Agostinho Neto, Pepetela e Manuel Rui Monteir, são a ´prata de casa´, enquanto Luís de Camões, Herman Wallace,Henry Gordon Gale, Fernando Pessoa, Eça de Queiroz recolhem as preferências de quem preza a leitura de autores estrangeiros. Carvalho não tem qualquer formação na área, mas esclarece que domina bibliografias como poucos. O seu projecto é abrir uma livraria própria, mas a falta de apoios não o permitem.
Um dos livros mais caros que já vendeu foi “Vida Prática, Segredos e Curiosidades”, de M Tavares Adam: 130 mil kwanzas, isso em 2014. De resto, os valores dos demais cifram-se entre dois mil e 25 mil kwanzas, mas também há os mais caros ou mais baratos. Depende de quem os escreve. Um dos maiores riscos da profissão: são os roubos. Pois é. O interlocutor do VALOR lamenta que receba na sua bancada quem apenas venha para observar para, depois, surripiar.

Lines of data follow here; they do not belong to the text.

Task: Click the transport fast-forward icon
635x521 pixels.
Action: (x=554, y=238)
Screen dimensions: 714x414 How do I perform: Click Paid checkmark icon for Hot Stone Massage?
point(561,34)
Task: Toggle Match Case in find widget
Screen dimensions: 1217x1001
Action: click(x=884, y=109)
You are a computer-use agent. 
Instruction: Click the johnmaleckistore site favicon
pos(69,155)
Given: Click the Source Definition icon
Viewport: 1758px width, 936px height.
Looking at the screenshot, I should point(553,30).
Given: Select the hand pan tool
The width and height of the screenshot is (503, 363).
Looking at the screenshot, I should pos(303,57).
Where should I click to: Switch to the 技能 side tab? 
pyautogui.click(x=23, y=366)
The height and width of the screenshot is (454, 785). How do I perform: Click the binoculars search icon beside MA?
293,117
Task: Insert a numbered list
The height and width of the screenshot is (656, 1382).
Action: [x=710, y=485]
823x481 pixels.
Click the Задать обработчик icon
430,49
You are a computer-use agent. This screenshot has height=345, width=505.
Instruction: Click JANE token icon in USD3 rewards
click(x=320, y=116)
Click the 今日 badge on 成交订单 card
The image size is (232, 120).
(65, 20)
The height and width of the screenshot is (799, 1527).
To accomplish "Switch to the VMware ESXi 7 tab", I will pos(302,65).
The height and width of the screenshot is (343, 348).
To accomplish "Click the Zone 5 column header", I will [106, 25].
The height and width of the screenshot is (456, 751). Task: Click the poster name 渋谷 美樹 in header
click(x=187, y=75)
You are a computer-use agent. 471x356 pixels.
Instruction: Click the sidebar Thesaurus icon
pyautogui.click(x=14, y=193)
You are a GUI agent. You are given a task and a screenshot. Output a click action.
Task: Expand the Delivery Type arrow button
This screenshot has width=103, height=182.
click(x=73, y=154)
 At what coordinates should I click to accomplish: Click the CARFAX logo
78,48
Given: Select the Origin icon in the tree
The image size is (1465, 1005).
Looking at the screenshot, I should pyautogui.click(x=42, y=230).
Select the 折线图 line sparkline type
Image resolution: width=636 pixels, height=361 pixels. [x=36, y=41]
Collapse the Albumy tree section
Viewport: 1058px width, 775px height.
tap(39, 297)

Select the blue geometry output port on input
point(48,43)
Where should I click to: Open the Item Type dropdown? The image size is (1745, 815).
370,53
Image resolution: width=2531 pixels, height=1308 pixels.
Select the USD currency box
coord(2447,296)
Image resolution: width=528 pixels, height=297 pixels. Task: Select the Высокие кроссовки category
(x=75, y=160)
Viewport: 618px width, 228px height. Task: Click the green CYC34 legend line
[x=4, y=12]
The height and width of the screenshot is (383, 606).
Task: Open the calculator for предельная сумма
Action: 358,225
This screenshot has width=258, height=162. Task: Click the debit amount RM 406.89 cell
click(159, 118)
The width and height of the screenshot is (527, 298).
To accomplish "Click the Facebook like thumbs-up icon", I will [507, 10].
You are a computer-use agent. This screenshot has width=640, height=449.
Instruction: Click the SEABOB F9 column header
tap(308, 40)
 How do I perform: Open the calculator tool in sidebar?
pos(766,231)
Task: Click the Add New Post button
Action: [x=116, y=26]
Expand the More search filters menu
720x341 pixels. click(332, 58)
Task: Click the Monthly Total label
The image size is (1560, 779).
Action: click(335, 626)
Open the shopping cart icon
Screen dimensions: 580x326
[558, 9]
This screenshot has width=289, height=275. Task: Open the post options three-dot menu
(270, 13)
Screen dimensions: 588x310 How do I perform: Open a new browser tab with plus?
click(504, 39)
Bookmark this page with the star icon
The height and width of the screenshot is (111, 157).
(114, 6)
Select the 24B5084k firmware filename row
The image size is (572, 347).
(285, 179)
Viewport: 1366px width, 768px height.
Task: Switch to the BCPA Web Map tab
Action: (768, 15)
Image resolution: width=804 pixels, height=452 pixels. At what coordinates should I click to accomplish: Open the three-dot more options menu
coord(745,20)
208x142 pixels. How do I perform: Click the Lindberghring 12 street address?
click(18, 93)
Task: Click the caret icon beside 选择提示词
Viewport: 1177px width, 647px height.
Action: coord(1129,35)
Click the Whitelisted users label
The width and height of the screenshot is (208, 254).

Carlos Makumbe, 35 anos, é outro alfarrabista que ´despacha´ livros na Mutamba. Está no negócio há apenas dois meses, mas não é de todo novato no negócio. Antes trabalhou na Lello, emblemática livraria e ponto de cultura que se situava na Rua da Missão, na baixa da capital, cujo encerramento, este ano, chocou importantes sectores da sociedade.
A livraria Lello resistiu a várias crises e ao avanço do tempo, mas a morte, há alguns anos, do seu proprietário, o poeta Ricardo Manuel, e o assédio expansionista do que chamam de ´modernismo arquitectónico´ ou ´ditadura do betão´, ensombraram a sobrevivência de um ícone no panorama cultural e intelectual de Luanda. Pois bem.
Makumbe fez-se ao negócio, como diz, “para pagar a faculdade e sustentar a família”. Para tal, bastou um capital inicial de 45 mil kwanzas. “Foi um bom investimento”, garante. E já que se trata de vendas de rua, “basta que se esteja em pontos estratégicos e se conheçam os melhores escritores”.
Em média, factura 30 mil kwanzas mensais. Mas é como tudo: existem aqueles dias em que o mundo parece ter desistido da leitura e o balanço financeiro se revela desolador, como também desfruta de momentos em que acredita ter sido bafejado pela sorte. Aos 36 anos, Sérgio Rodrigues vende livros há 11.
Começou por aplicar 20 mil kwanzas em revistas cor-de-rosas, aquelas publicações cheias de gente bem-parecidas e sorridentes em momentos de festas e outros convívios sociais. Sucederam-se encomendas para escritos sobre Medicina, Direito, Sociologia e Economia… Era o negócio a prosperar e a vida a tornar-se menos difícil, pois permitia suportar as necessidades básicas em casa, propinas dos filhos incluídas.
Para este negociante de rua, tal como Carlos Makumbe, a matéria-prima do seu trabalho provém, sobretudo, de livrarias, de cerimónias de lançamentos de livros e, em menor escala, de importações. Os maiores clientes são estudantes e trabalhadores, principalmente de Direito.